### [Lines of data]
::::

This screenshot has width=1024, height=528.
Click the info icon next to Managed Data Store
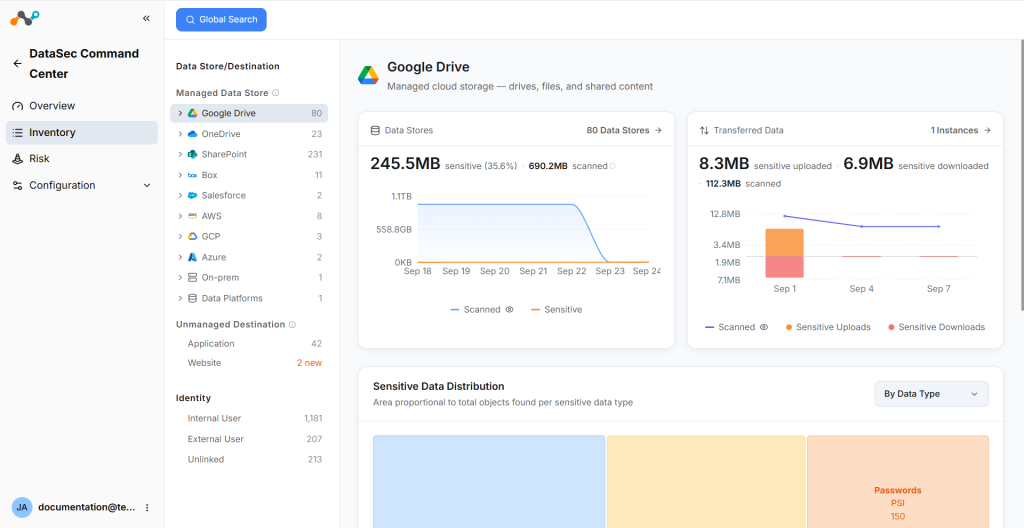pos(276,93)
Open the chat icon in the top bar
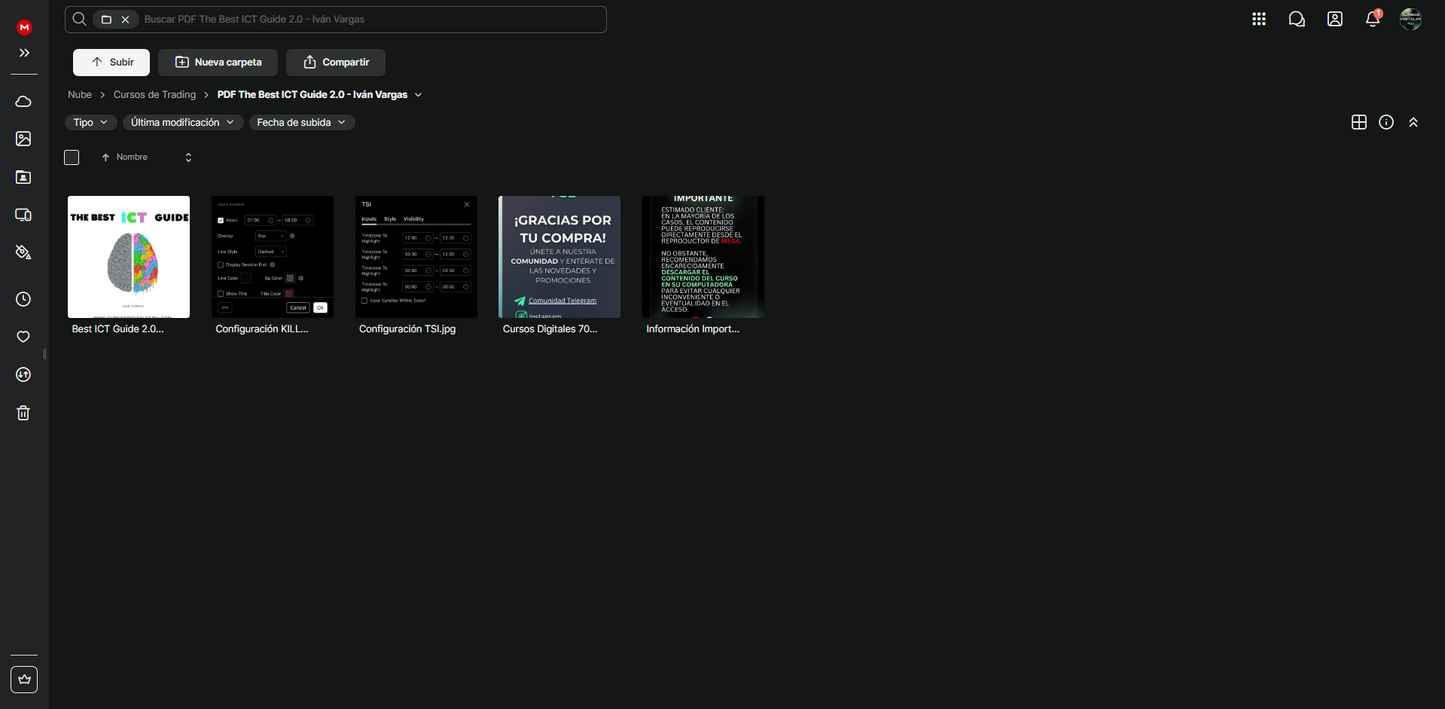1445x709 pixels. tap(1297, 19)
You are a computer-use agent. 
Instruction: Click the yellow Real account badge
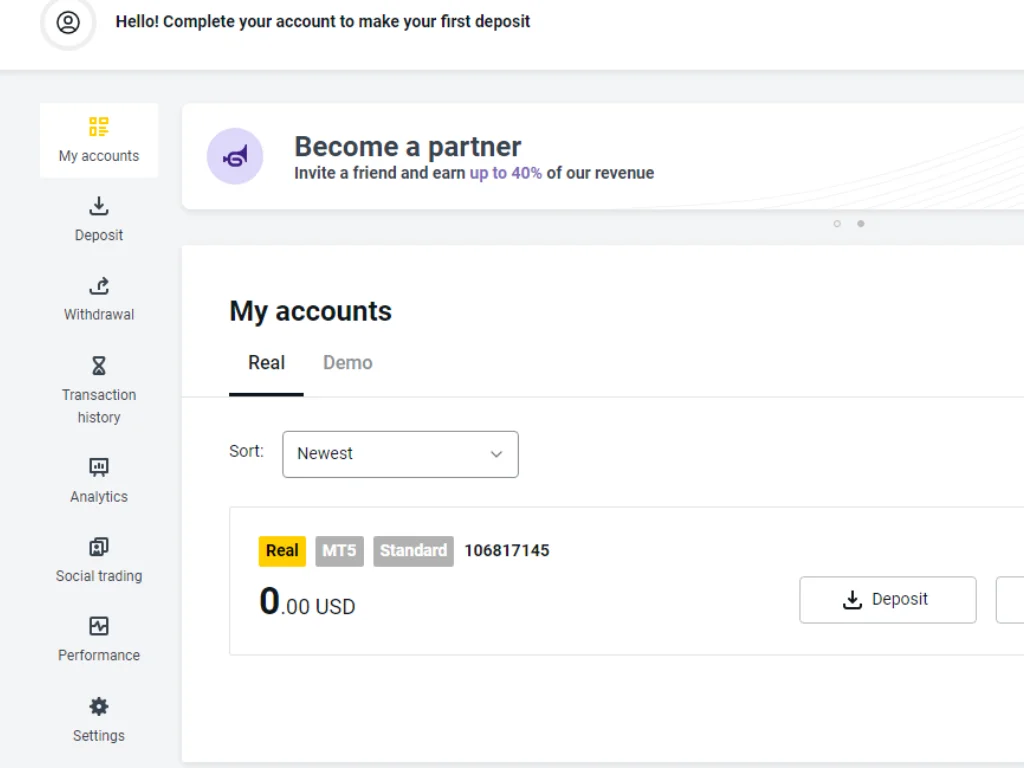pyautogui.click(x=281, y=550)
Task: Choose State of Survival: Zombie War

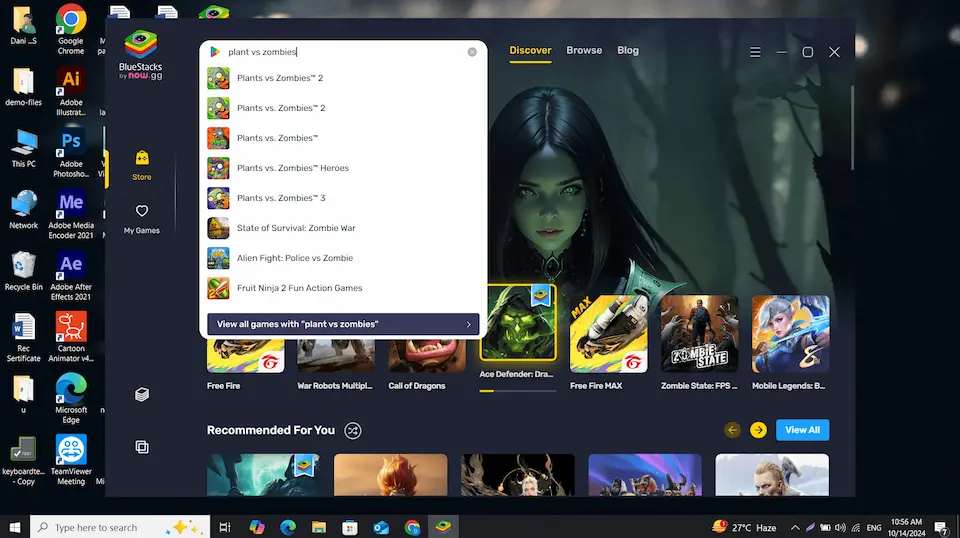Action: point(296,228)
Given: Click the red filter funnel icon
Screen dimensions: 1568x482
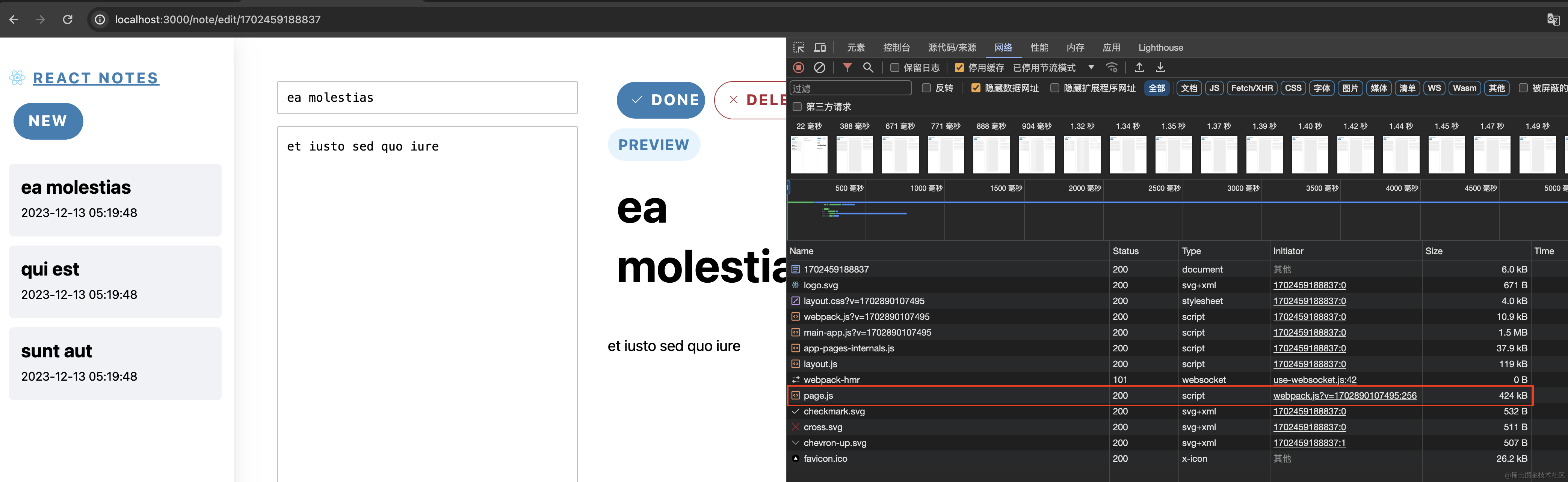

::::

Reproduce every line of the records above word for word, leaving out the pictures.

This screenshot has width=1024, height=528.
Click the info icon next to Managed Data Store
pos(276,93)
Open the chat icon in the top bar
1445x709 pixels. tap(1297, 19)
You are a computer-use agent. 
Instruction: Click the yellow Real account badge
pyautogui.click(x=281, y=550)
Task: Choose State of Survival: Zombie War

Action: point(296,228)
Given: Click the red filter funnel icon
Screen dimensions: 1568x482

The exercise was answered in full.